New Delhi: Researchers have found a growing link between agricultural fire and air pollution with the impact of the former aggravating in the last decade.
Researchers at an international conference on forestry at TERI School of Advanced Studies found that surprisingly, agricultural fires have been the same on the Pakistan side of Punjab (Western Punjab), while the fires have increased in Punjab (India) since 2008.
There has been around 2 per cent increase in aerosol concentration in the last three decades. The black carbon concentration and absorbing aerosols over the Indo Gangetic plain has been increasing due to biomass burning and other activities which peak during post-monsoon seasons (October-December).
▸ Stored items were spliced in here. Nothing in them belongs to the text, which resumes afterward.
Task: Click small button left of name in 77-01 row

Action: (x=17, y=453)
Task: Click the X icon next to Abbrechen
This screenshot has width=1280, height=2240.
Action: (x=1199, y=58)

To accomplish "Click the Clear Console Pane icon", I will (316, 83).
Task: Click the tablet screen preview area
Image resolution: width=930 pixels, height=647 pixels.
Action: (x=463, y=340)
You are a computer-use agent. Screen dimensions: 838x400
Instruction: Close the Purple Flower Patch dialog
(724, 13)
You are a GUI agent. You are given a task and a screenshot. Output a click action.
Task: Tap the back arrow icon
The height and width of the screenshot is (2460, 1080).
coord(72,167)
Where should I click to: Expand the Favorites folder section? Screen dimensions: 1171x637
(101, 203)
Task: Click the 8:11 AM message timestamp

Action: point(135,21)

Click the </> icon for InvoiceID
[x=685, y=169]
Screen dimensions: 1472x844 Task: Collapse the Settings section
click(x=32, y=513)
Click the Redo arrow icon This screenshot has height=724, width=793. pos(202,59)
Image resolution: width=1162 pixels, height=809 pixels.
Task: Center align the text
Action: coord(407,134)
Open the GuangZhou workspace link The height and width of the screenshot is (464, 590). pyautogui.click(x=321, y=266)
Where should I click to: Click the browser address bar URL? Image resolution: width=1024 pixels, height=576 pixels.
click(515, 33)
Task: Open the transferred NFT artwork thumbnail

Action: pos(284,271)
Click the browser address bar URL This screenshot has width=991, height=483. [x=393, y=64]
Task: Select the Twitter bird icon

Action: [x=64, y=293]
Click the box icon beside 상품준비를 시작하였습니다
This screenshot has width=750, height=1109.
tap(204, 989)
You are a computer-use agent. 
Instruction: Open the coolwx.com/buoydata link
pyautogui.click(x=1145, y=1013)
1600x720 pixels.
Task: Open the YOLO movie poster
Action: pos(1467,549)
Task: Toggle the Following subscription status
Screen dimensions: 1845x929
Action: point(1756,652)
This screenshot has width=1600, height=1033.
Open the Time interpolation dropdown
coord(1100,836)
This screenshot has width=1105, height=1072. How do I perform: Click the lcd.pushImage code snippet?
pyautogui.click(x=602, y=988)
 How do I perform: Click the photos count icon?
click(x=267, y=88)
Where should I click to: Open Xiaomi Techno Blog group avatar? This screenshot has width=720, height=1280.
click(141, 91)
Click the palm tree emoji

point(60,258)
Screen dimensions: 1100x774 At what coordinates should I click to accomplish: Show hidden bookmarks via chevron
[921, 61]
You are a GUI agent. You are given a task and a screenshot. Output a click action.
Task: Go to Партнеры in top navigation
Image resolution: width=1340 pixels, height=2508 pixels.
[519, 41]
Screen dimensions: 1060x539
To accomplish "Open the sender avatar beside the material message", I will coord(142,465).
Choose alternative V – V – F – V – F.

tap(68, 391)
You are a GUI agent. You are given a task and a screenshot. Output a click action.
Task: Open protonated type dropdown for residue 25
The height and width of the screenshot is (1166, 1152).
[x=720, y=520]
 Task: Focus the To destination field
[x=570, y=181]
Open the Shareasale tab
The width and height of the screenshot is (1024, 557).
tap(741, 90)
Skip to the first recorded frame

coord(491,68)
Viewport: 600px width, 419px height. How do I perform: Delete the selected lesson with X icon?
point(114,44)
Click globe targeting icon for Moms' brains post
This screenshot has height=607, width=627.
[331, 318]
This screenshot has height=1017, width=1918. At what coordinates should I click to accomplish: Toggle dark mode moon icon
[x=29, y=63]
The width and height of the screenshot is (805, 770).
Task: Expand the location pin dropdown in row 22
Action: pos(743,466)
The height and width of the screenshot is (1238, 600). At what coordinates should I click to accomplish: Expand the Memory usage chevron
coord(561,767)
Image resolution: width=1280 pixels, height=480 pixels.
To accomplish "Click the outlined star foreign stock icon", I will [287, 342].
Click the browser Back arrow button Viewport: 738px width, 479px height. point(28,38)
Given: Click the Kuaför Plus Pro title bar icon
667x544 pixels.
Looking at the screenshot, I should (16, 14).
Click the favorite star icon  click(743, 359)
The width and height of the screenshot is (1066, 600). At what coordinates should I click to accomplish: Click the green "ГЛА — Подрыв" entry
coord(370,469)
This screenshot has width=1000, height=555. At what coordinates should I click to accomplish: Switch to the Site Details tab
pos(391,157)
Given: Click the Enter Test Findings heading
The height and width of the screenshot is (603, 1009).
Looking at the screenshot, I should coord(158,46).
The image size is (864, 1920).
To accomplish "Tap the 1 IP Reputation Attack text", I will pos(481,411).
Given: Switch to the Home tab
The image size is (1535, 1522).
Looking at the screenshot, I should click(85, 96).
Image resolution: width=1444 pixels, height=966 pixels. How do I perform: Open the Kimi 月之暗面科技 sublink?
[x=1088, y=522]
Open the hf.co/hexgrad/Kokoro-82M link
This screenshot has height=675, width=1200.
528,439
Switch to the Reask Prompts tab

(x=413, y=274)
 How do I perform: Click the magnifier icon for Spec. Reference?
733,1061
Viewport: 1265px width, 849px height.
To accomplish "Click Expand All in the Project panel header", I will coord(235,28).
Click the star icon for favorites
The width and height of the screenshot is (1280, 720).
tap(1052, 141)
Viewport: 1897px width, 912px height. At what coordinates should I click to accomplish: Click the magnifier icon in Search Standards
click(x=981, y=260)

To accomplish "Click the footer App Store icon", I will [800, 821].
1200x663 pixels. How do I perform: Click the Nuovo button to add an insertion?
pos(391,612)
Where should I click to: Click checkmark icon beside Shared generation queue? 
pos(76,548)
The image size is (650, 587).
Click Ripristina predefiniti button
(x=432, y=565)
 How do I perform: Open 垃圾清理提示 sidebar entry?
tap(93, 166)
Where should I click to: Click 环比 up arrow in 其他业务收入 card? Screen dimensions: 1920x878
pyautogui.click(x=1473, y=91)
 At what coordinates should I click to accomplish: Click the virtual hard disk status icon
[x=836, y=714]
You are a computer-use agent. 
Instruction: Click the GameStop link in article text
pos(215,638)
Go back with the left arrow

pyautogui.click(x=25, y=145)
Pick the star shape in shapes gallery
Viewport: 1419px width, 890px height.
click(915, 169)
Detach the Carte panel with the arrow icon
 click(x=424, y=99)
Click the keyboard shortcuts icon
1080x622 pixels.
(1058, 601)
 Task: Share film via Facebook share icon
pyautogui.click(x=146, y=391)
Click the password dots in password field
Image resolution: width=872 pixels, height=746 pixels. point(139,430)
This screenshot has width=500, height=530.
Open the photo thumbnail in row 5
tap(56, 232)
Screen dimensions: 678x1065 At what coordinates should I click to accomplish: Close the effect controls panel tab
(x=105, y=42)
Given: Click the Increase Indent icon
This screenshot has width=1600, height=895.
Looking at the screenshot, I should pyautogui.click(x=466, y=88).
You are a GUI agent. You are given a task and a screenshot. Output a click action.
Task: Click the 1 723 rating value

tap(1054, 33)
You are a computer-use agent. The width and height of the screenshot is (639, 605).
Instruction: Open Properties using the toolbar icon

This was recorded using satellite data products of Moderate Resolution Imaging Spectroradiometer (MODIS) and Multiangle Imaging Spectroradiometer (MISR).
Forests in Himachal Pradesh and Uttarakhand have been under constant stress from forest fires and this problem is now being tackled by providing early warning to forest departments from real time monitoring using high resolution remote sensing data.
Moreover, various initiatives have been taken by the Forest Survey of India to monitor and manage forest fires which include providing real time monitoring of forest fire and burnt area assessment through a geo-portal called "Van Agni".
According to the National Forest Inventory programme, 9.89 per cent of forest areas are heavily affected and 54.40 per cent areas are mildly affected due to forest fires.